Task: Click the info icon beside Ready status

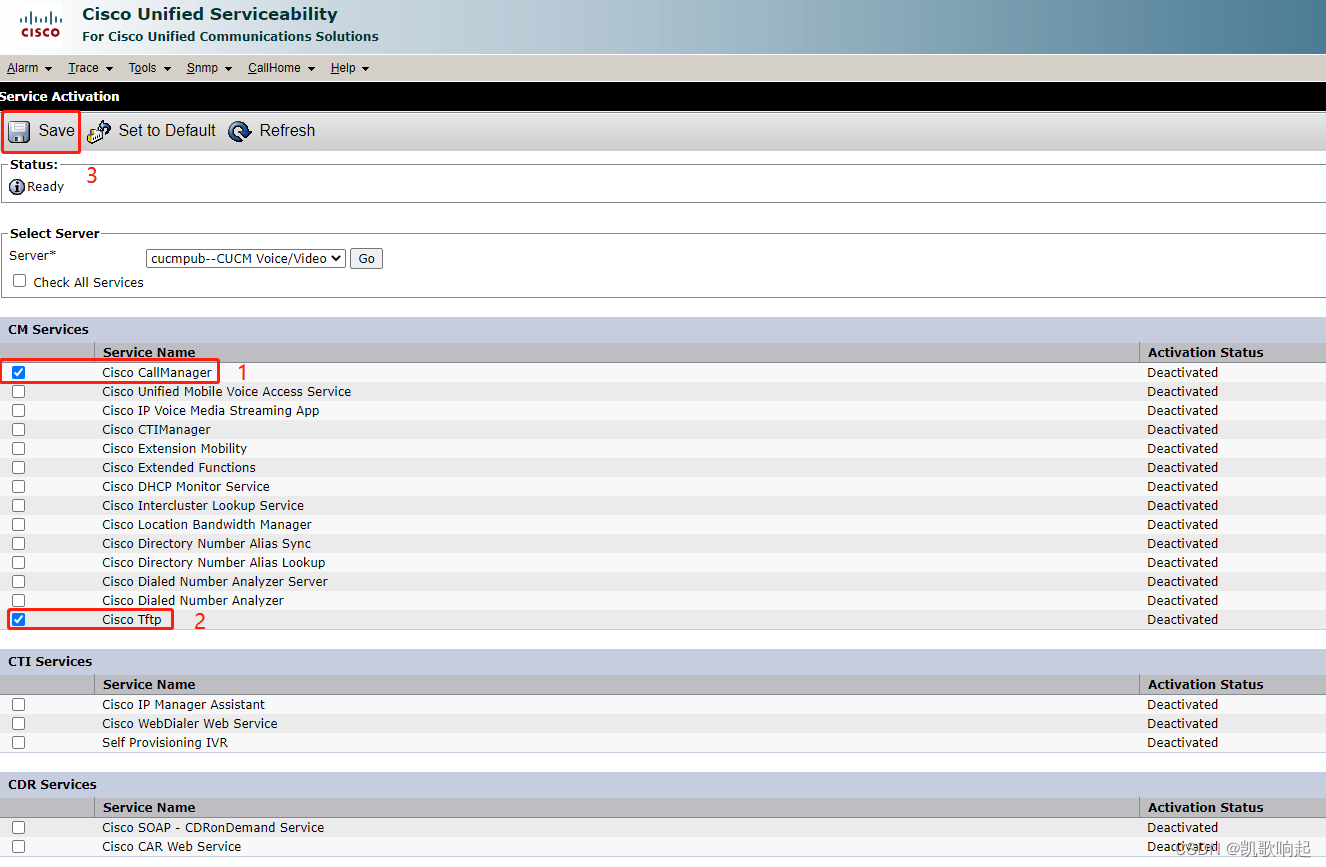Action: coord(16,186)
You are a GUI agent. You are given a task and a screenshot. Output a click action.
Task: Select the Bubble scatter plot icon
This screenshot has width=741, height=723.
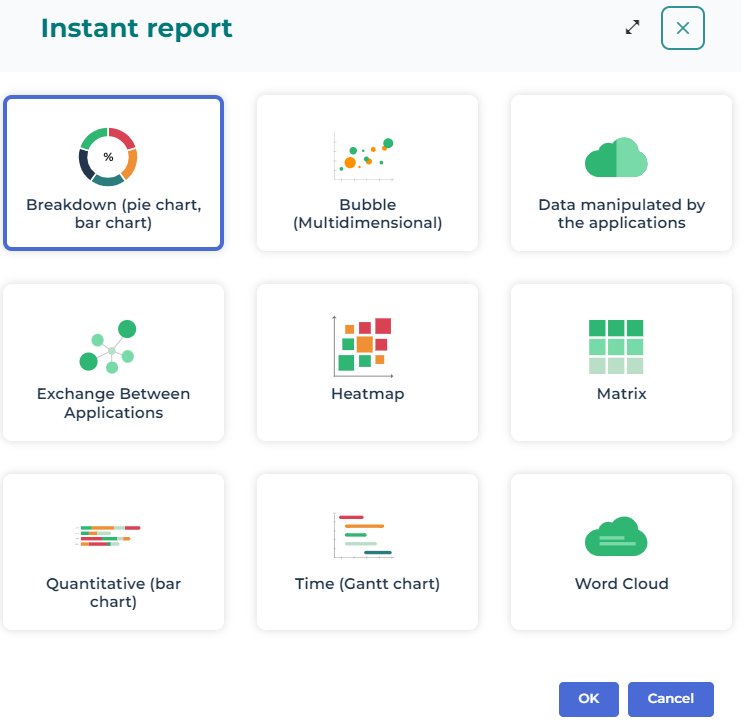(366, 157)
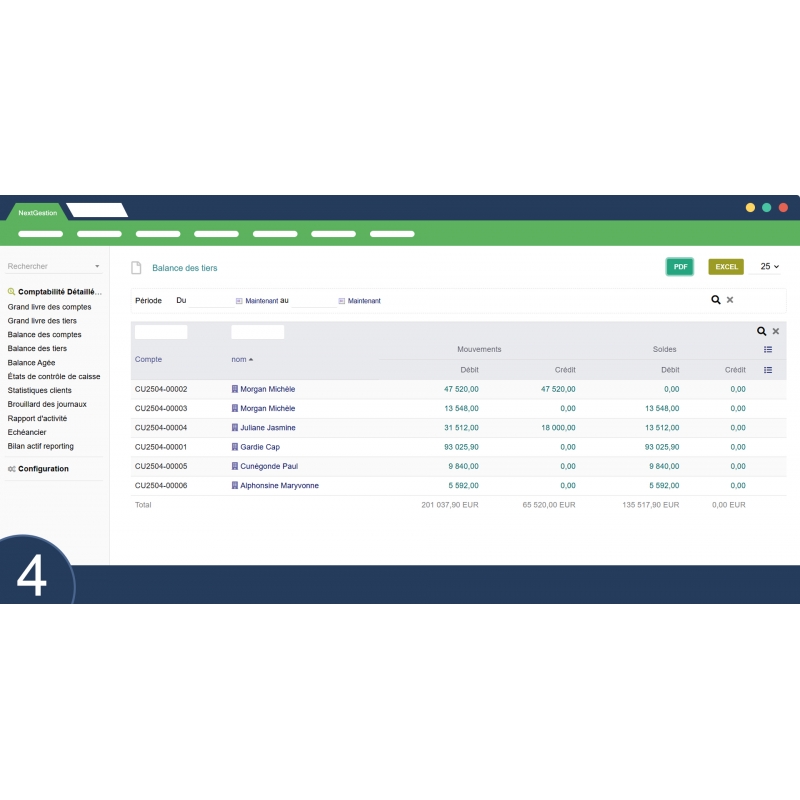This screenshot has width=800, height=800.
Task: Open the column list icon next to Soldes
Action: (x=766, y=349)
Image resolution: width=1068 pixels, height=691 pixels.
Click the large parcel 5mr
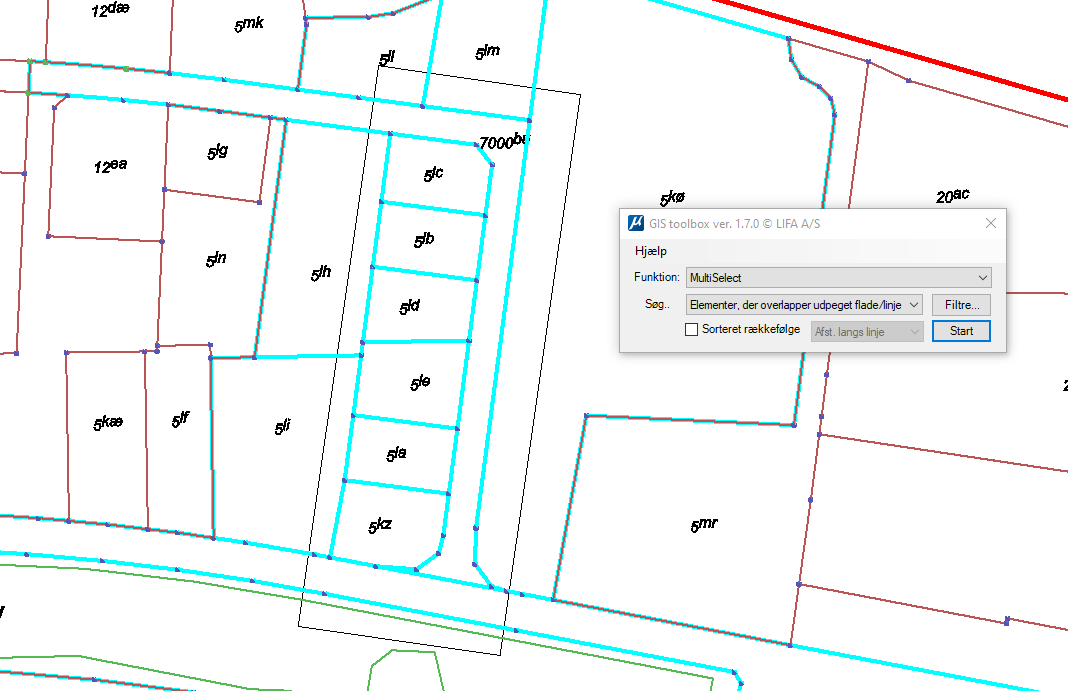[x=704, y=525]
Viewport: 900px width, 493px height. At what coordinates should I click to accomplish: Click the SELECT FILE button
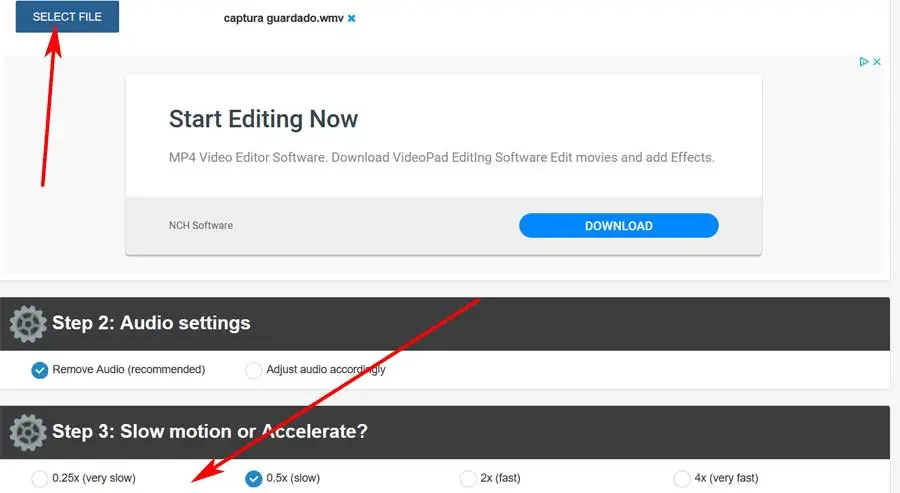point(67,17)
· · · · · · ·
- **REQUIRED WORK**
Write out the material again with "button" changed to "control" and nothing else altered. Leave the pictures out.

- **OUTPUT**
Task: Click the info icon beside Ready status

Action: coord(16,186)
You are a GUI agent. You are given a task and a screenshot. Output a click action.
Task: Select the Bubble scatter plot icon
This screenshot has width=741, height=723.
(366, 157)
This screenshot has width=800, height=800.
Task: Open the column list icon next to Soldes
Action: (x=766, y=349)
Image resolution: width=1068 pixels, height=691 pixels.
Click the large parcel 5mr
[x=704, y=525]
Viewport: 900px width, 493px height. At what coordinates should I click to accomplish: Click the SELECT FILE control
point(67,17)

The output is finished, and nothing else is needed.